Formation à l’hygiène alimentaire : les points de vigilance 2026 pour les restaurants
- Cécilia Gehan
- 1 août
- 2 min de lecture
La formation à l’hygiène alimentaire reste un pilier de la sécurité sanitaire en restauration. En 2026, les établissements doivent surtout pouvoir démontrer, documents à l’appui, que leurs équipes sont formées et que les obligations spécifiques à la restauration commerciale sont respectées.
Le cadre général découle notamment du règlement européen n° 852/2004 : toute personne manipulant des denrées alimentaires doit bénéficier d’instructions et/ou d’une formation adaptées à son activité. Cette exigence concerne tous les établissements du secteur alimentaire, quelle que soit leur taille.
Pour la restauration commerciale, une obligation complémentaire s’applique. Les restaurants traditionnels, cafétérias, libres-services et établissements de restauration rapide doivent disposer, dans leur effectif, d’au moins une personne en mesure de justifier d’une formation spécifique en hygiène alimentaire. Cette obligation peut aussi être satisfaite par un diplôme ou titre professionnel reconnu, ou par une expérience d’au moins trois ans comme gestionnaire ou exploitant dans le secteur alimentaire.
La formation spécifique généralement identifiée comme formation « 14 heures » ne constitue donc pas la seule voie possible, mais les justificatifs doivent être disponibles dans l’établissement en cas de contrôle. L’absence de preuve peut conduire à une non-conformité.

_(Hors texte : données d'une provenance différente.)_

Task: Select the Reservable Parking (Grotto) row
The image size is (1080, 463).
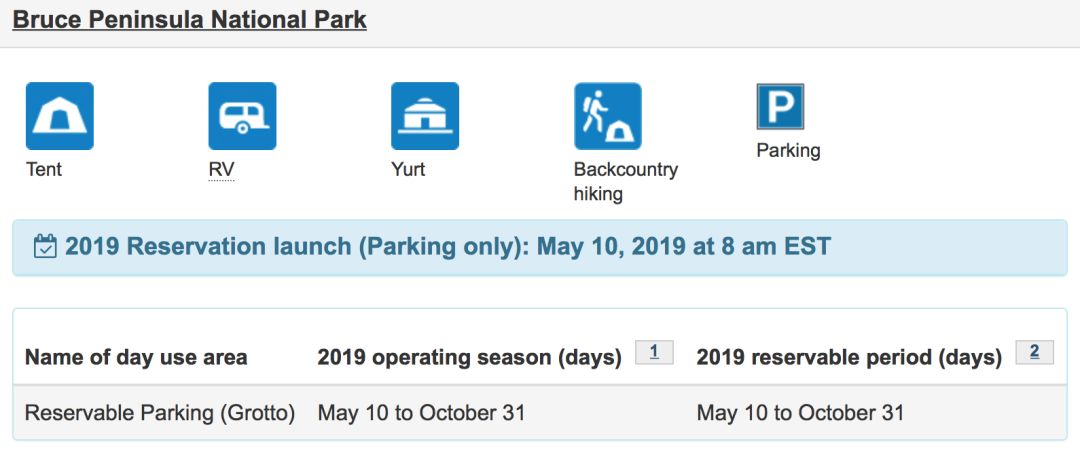Action: point(540,413)
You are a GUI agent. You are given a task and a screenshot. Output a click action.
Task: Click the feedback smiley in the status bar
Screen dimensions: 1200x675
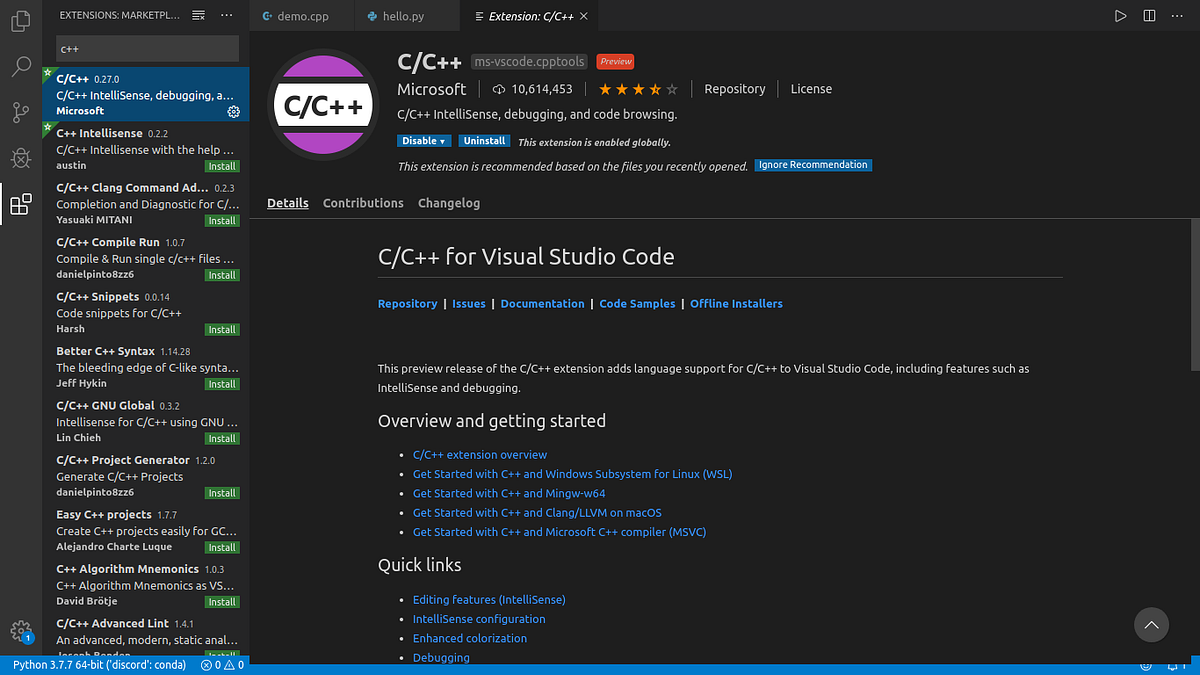[x=1146, y=665]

Un point mérite une attention particulière : depuis le 1er février 2026, les attestations de formation doivent comporter le numéro de l’arrêté préfectoral autorisant l’organisme de formation à dispenser cette formation. Les attestations récentes doivent également être vérifiées avec soin : les références obsolètes ou les mentions inadaptées fragilisent la preuve documentaire.
Au-delà de l’attestation, l’établissement doit pouvoir démontrer que les bonnes pratiques d’hygiène sont réellement appliquées. Les équipes doivent connaître les consignes adaptées à leurs postes : lavage des mains, maîtrise de la chaîne du froid, prévention des contaminations croisées, nettoyage et désinfection, gestion des allergènes, traçabilité et procédures HACCP ou PMS.
Il n’existe pas, à ce jour, d’obligation réglementaire générale de renouvellement périodique de la formation. Pour autant, actualiser les compétences reste une bonne pratique essentielle, notamment lorsque les activités, les process, les équipements ou la réglementation évoluent.
Pour les organismes de formation, cette actualisation doit aussi être intégrée dans une démarche Qualiopi : suivre les sources officielles, analyser les impacts sur le programme, mettre à jour les supports si nécessaire et conserver les preuves de veille. Cette traçabilité permet de démontrer que l’offre de formation reste adaptée à l’environnement professionnel et réglementaire.
À retenir : une formation utile ne se limite pas à une attestation. Elle doit se traduire par des compétences opérationnelles, des procédures comprises par les équipes et des preuves disponibles lors d’un contrôle.
Sources : Ministère de l’Agriculture – obligations de formation en hygiène alimentaire ; instruction DGAL/SDSSA/2026-185.